Contribution of the toxic advanced glycation end-products-receptor axis in nonalcoholic steatohepatitis-related hepatocellular carcinoma

Figure 1 Alternative routes for the formation of advanced glycation end-products in vivo. Reducing sugars, such as glucose, fructose, and glyceraldehyde are known to react non-enzymatically with the amino groups of proteins to form reversible Schiff bases and Amadori product/Heyns products. These early glycation products undergo further complex reactions such as rearrangement, dehydration, and condensation to become irreversibly cross-linked, heterogeneous fluorescent derivatives, termed advanced glycation end-products (AGEs). Glu-AGEs: Glucose-derived AGEs; Fru-AGEs: Fructose-derived AGEs; Glycer-AGEs: Glyceraldehyde-derived AGEs; Glycol-AGEs: Glycolaldehyde-derived AGEs; MGO-AGEs: Methylglyoxal-derived AGEs; GO-AGEs: Glyoxal-derived AGEs; 3-DG-AGEs: 3-deoxyglucosone-derived AGEs; CML: Nε-(carboxymethyl)lysine; P-NH₂: Free amino residue of a protein; AR: Aldose reductase; SDH: Sorbitol dehydrogenase; FK: Fructokinase; HFCS: High-fructose corn syrup; HbA1c: Hemoglobin A1c; TAGE: Toxic advanced glycation end-products.

Figure 2 In vivo production routes of glycer-advanced glycation end-products (toxic advanced glycation end-products). The chronic and excessive ingestion of sugar-sweetened beverages (HFCS/sucrose) increases the levels of the sugar metabolite, glyceraldehyde in the liver. The glycolytic intermediate glyceraldehyde-3-phosphate (G-3-P) is normally catabolized (glycolysis) by the enzyme glyceraldehyde-3-phosphate dehydrogenase (GAPDH). G-3-P accumulates intracellularly with a decline in GAPDH activity. The metabolism of G-3-P then shifts to another route, resulting in an increase in the amount of glyceraldehyde, which promotes the formation of glycer-advanced glycation end-products (AGEs) (TAGE). Fructose from the daily diet and polyol pathway is phosphorylated to fructose-1-phosphate (F-1-P) by fructokinase and is then catabolized to glyceraldehyde and dihydroxyacetone phosphate by aldolase B (fructolysis). The newly synthesized glyceraldehyde is then transported or leaks passively across the plasma membrane. Glyceraldehyde promotes the formation of TAGE both intracellularly and extracellularly. DHA-P: Dihydroxyacetone-phosphate; FK: Fructokinase; HFCS: High-fructose corn syrup; TAGE: Toxic advanced glycation end-products; TG: Triglyceride; Protein-NH2: Free amino residue of a protein.
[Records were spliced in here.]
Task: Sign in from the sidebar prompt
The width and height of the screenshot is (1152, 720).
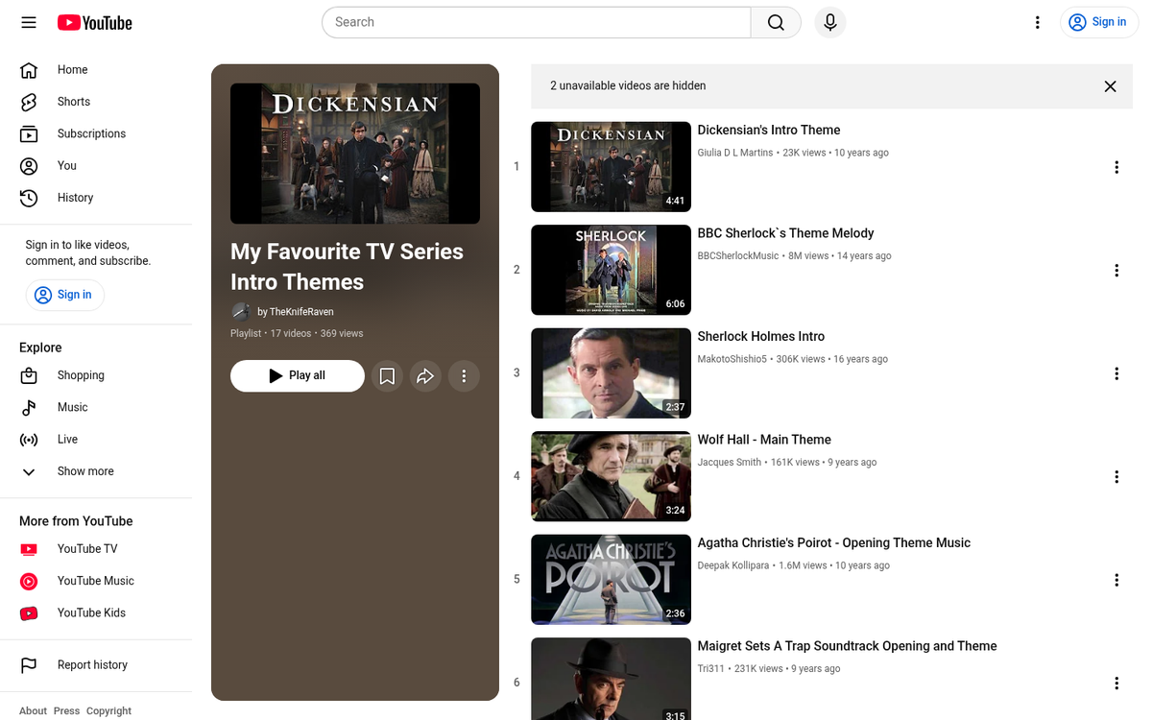Action: tap(64, 295)
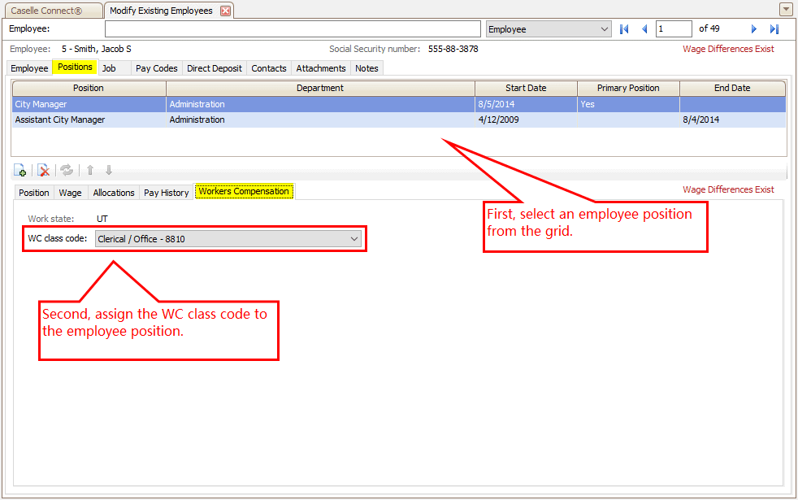
Task: Jump to the last employee record
Action: click(x=774, y=29)
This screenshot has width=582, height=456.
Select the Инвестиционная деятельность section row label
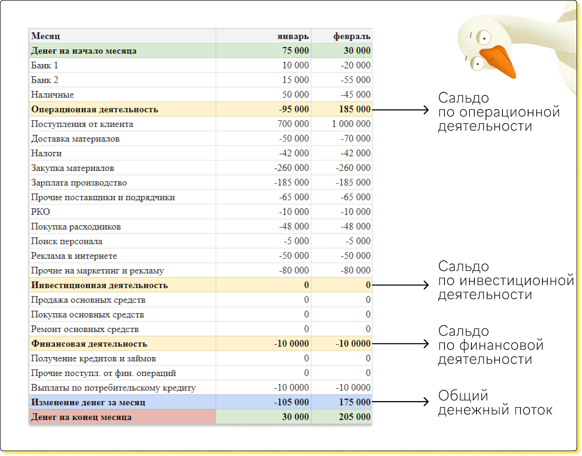99,285
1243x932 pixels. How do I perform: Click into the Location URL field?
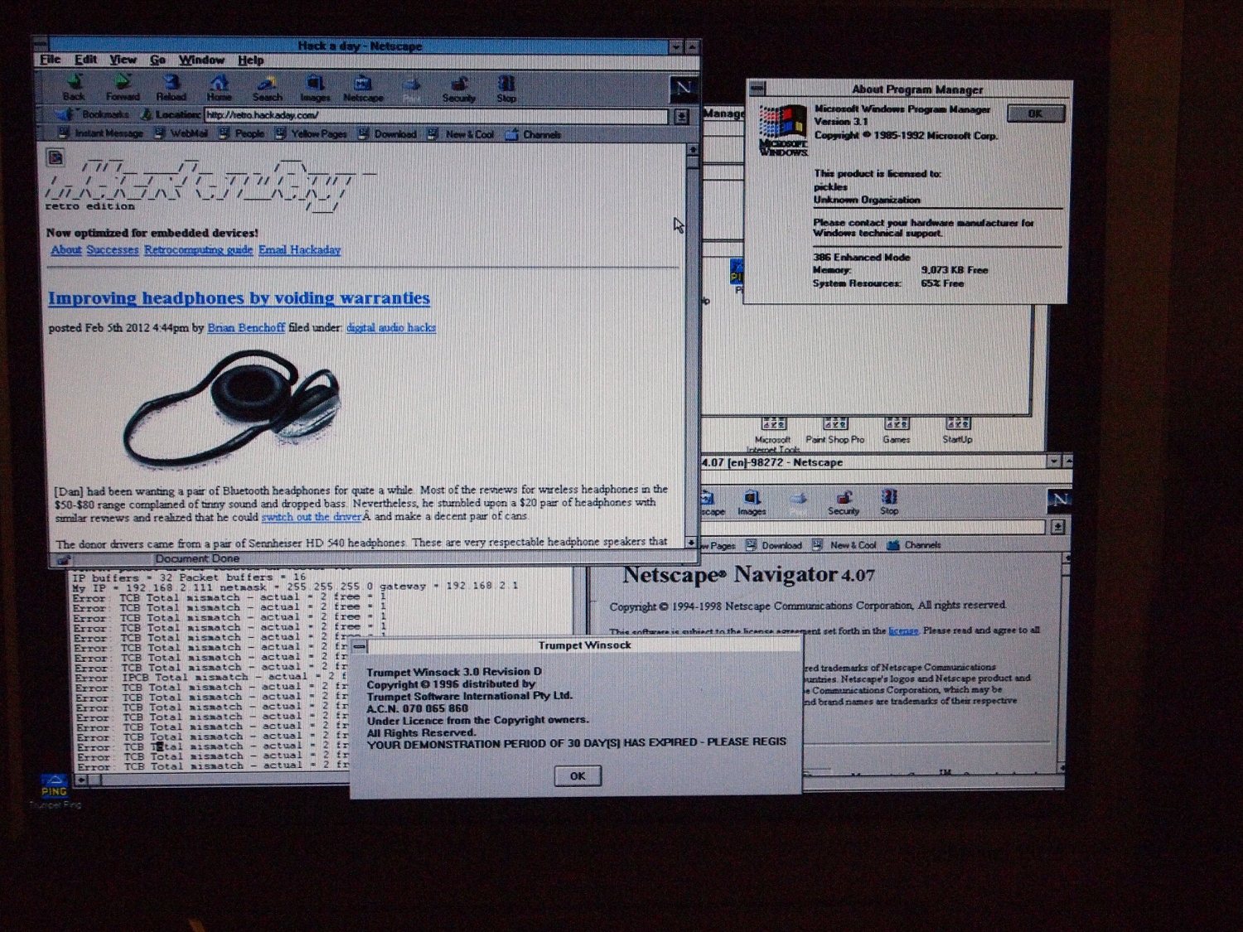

Figure 3 Proposed model for the contribution of the toxic advanced glycation end-products-receptor axis in nonalcoholic steatohepatitis-related hepatocellular carcinoma. The interaction between TAGE and RAGE alters intracellular signaling in tumor cells and hepatic stellate cells, and induces angiogenesis, invasion, migration, proliferation, and fibrosis. This cooperation by the TAGE-RAGE axis may lead to the malignant progression of nonalcoholic steatohepatitis (NASH)-related hepatocellular carcinoma (HCC). CML and sRAGE inversely correlate with the risk of HCC, and sRAGE, which plays the role of a decoy receptor of RAGE, prevents the malignant progression of HCC. The TAGE-RAGE axis may become a treatment target in NASH and NASH-related HCC. CML: Nε-(carboxymethyl)lysine; ECs: Endothelial cells; EMT: Epithelial mesenchymal transition; HSCs: Hepatic stellate cells; MCP-1: Monocyte chemoattractant protein-1; RAGE: Receptor for advanced glycation end-products; sRAGE: Soluble receptor for advanced glycation end; TAGE: Toxic advanced glycation end-products; TGF-β1: Transforming growth factor-β1; VEGF: Vascular endothelial growth factor.